Dress research is one of the great pleasures of the historical costuming hobby, and it's also a necessity. We all start off along this interest in old clothes knowing nothing, then slowly and diligently compiling and refining and adjusting our knowledge over time.

In my nigh 15 years of historical costuming, the overarching lesson I have learned concerning dress research and knowledge is that it is constantly shifting. The more I learn and study and look and dig and discuss, the more my pre-conceived ideas are turned upside down. New information is coming to light every day; it is the obligation of historical dress students to update and include the new knowledge in their projects, papers, and presentations. This does not mean that we know everything all at once, or need to, only that whatever new tidbit you pick up should add to or adjust your trough of truths moving forward.

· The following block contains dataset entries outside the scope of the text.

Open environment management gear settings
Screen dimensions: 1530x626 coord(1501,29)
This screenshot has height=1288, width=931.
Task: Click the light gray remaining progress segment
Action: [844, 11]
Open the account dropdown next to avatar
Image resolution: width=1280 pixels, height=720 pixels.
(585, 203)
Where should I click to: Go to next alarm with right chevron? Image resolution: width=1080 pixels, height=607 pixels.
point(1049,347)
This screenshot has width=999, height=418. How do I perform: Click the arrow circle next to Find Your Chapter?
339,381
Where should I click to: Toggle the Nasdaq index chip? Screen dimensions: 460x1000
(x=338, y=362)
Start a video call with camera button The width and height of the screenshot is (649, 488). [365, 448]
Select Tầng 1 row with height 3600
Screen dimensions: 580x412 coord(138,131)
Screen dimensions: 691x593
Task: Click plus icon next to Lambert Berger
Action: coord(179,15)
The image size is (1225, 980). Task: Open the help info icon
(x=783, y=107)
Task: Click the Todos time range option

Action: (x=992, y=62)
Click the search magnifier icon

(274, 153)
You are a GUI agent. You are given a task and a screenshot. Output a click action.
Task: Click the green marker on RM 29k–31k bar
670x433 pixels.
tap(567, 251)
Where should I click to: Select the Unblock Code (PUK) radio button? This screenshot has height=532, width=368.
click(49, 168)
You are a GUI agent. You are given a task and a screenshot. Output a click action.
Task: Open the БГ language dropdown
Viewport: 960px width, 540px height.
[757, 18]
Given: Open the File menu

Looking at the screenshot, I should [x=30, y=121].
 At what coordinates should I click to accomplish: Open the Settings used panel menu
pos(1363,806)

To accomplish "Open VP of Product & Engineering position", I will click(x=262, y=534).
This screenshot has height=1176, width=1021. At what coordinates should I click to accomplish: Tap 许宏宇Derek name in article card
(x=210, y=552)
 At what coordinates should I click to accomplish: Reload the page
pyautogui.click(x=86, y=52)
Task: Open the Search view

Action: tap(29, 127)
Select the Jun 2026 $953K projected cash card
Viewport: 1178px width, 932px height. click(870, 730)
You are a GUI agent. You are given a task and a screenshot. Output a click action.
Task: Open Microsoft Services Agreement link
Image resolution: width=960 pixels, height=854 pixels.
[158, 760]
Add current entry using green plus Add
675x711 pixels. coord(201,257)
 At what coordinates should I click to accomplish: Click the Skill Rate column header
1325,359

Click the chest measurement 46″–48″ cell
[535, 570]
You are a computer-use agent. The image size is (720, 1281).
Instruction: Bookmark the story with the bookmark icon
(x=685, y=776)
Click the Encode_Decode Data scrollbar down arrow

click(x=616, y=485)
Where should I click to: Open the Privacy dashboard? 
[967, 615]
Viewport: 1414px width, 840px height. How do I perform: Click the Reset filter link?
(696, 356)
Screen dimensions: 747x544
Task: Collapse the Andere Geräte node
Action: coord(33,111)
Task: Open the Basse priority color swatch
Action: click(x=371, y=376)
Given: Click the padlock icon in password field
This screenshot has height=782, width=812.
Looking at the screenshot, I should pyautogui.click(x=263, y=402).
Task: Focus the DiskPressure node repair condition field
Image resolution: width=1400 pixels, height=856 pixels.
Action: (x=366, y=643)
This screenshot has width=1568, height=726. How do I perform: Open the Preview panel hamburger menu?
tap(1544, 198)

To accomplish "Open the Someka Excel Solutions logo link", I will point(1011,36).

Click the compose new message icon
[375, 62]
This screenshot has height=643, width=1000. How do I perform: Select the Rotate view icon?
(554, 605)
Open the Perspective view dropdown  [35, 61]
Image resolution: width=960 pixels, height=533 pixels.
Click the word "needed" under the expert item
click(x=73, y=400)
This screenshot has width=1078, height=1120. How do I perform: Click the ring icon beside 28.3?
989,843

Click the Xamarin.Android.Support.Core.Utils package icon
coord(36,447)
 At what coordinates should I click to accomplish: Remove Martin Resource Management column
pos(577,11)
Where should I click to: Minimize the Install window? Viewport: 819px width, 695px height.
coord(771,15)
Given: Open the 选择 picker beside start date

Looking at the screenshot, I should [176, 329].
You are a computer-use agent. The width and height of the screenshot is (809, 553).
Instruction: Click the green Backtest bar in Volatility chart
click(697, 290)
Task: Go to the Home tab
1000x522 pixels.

Recently in researching for The Book and working with Abby Cox, I've had a couple big shifts in my dress knowledge that got me thinking about confirmation bias. These shifts scared me not because it was new information come to light but because it was information that had always been there, right in front of my eyes, that I simply failed to see.

Look closely at every small detail of this portrait. What do you see? Make notes of it. Did you notice the small frill of lace around the neckline (the tucker)? This small detail is so important yet is the most commonly missed part of historical costume recreations.
What a silly idea, that we just simply don't see what's right before us, and yet it happens all the time! When researching, we tend to look for something specific that will confirm an idea we already have. I find myself so focused on looking at one part of a painting, print, or extant gown that I totally miss other aspects of it.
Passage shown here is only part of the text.